Mato Grosso pede ao STF nova audiência sobre divisa com Pará

Mato Grosso, via Assembleia Legislativa, pede ao STF nova audiência para discutir divisa com Pará, focando em serviços de saúde e segurança para moradores.

Mato Grosso pede ao STF nova audiência sobre divisa com Pará

A Assembleia Legislativa de Mato Grosso (ALMT) protocolou, em 16 de julho, um pedido formal ao ministro Flávio Dino, do Supremo Tribunal Federal (STF), solicitando a realização de uma nova audiência de conciliação para discutir a divisa territorial com o estado do Pará. A iniciativa, liderada pelo deputado Max Russi, visa mitigar os prejuízos enfrentados pelos municípios mato-grossenses que continuam a arcar com despesas de saúde e segurança para a população localizada na área em disputa.

A petição reforça a atuação da ALMT após a primeira rodada de negociações e busca evitar que o acordo se fragmente, o que poderia deixar os residentes desassistidos durante o processo de transição. O impasse central reside na divergência sobre como lidar com os serviços públicos e os custos associados.

## Impasse e Exigências da ALMT

Na primeira audiência mediada pelo STF, foi concedido um prazo de 30 dias para que Mato Grosso apresentasse propostas complementares de gestão da área. Enquanto o eixo da regularização fundiária avançou com a entrega de documentações técnicas e títulos de propriedade pelas prefeituras, a gestão dos serviços públicos se tornou um ponto de atrito. A Procuradoria-Geral do Estado (PGE-MT) solicitou a ampliação do prazo para calcular o ressarcimento de despesas e organizar a prestação compartilhada de serviços como saúde e transporte. No entanto, o Estado do Pará se opôs a essa prorrogação, argumentando que o STF deveria focar apenas na questão fundiária, deixando os aspectos sociais e operacionais para serem resolvidos administrativamente, fora da supervisão judicial.

Em resposta, a ALMT alertou que a exclusão dos temas sociais da conciliação supervisionada pelo Supremo representa um risco significativo para a população local. Para impedir que os moradores fiquem em um "limbo" administrativo, o Legislativo mato-grossense apresentou exigências formais à Corte. Dentre elas, está a comprovação de que o Pará possui condições financeiras e estruturais para assumir imediatamente os serviços públicos na região, substituindo o atendimento atualmente custeado por Mato Grosso. A ALMT também demanda a manutenção de todos os eixos de transição sob a tutela do STF, evitando negociações isoladas. Como pedido subsidiário, caso o STF decida não abranger todos os temas na conciliação, a ALMT requer que o Supremo julgue integralmente o mérito dos embargos de declaração apresentados por Mato Grosso, buscando uma solução definitiva para os serviços essenciais.

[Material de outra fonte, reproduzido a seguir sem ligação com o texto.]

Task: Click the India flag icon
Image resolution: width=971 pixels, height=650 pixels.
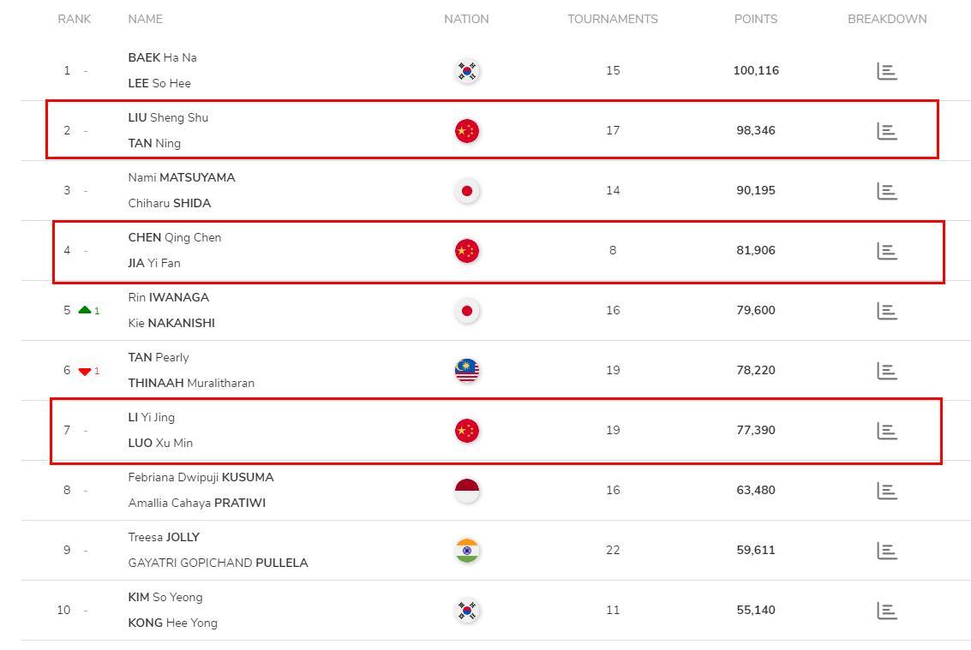Action: click(467, 551)
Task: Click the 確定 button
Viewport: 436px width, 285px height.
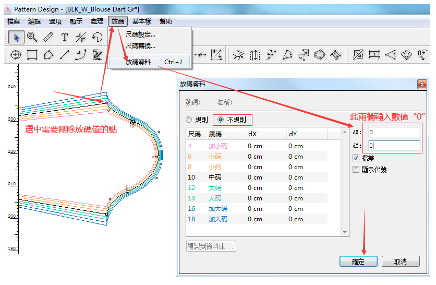Action: (x=358, y=262)
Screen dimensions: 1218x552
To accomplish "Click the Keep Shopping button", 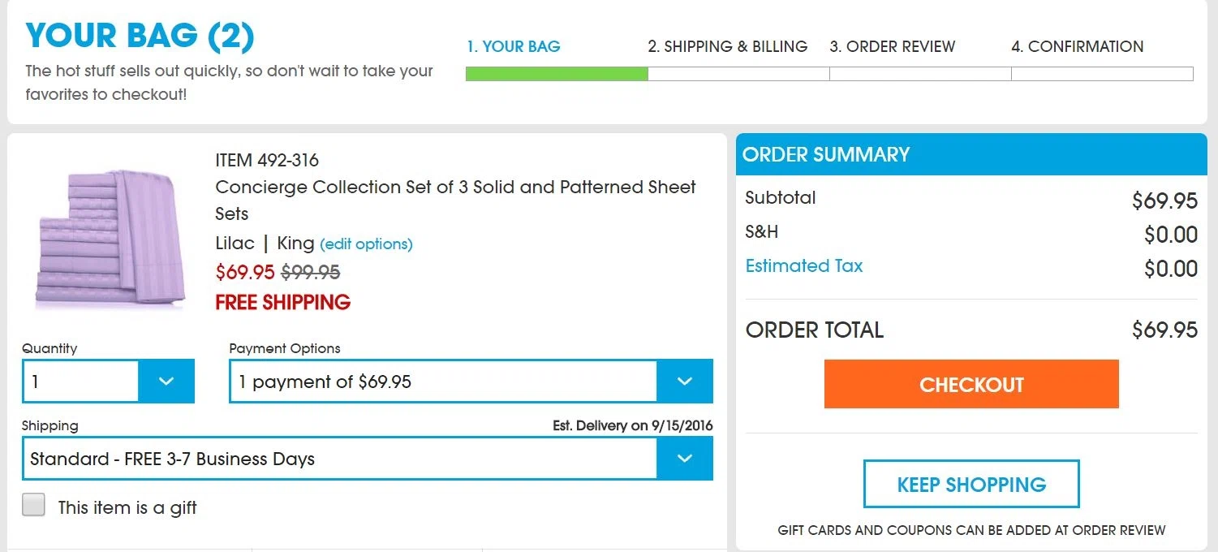I will (971, 484).
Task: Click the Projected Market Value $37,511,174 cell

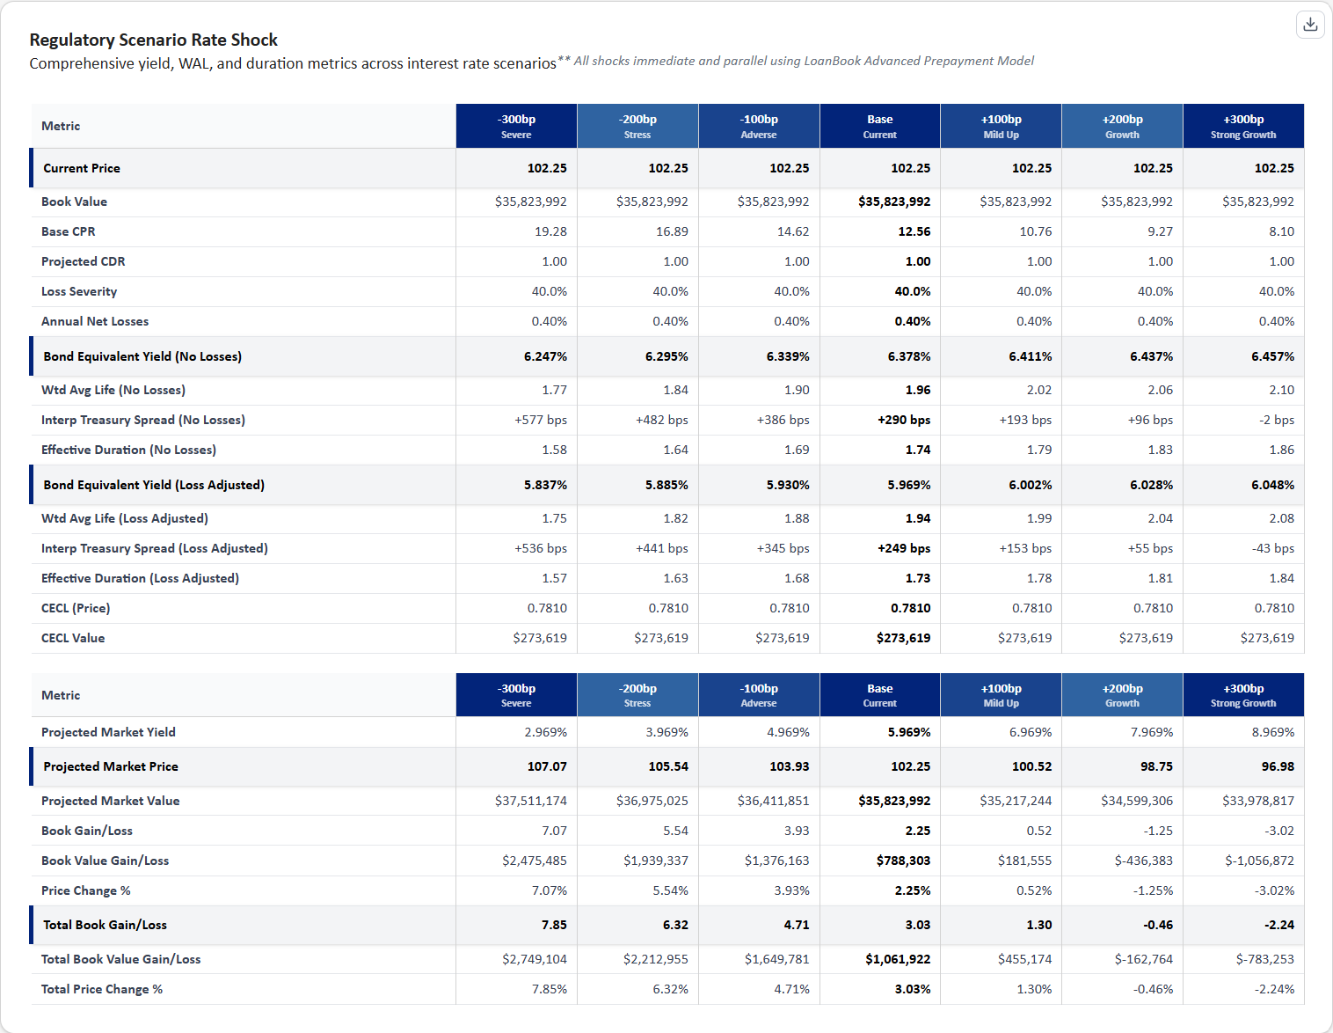Action: coord(530,801)
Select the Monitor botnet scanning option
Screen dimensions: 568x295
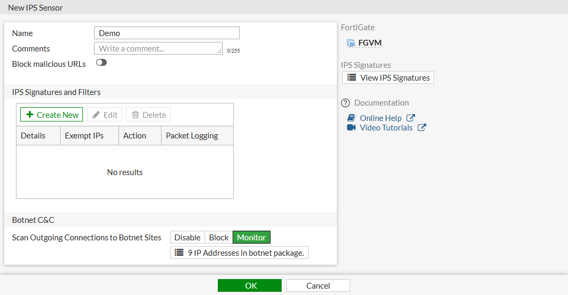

## Histórico da Disputa Territorial

A disputa judicial abrange uma faixa de aproximadamente 22 mil km² na região conhecida como Cachoeira das Sete Quedas. Embora o STF já tenha reconhecido que o território pertence ao Pará, incluindo áreas de municípios como Jacareacanga e Novo Progresso, a realidade prática na fronteira difere da delimitação oficial. Milhares de moradores da região dependem historicamente da infraestrutura pública de Mato Grosso devido à proximidade geográfica e logística. Hospitais, escolas, transporte e policiamento continuam sendo custeados pelos municípios mato-grossenses fronteiriços, gerando um desequilíbrio financeiro que o estado busca solucionar através do STF.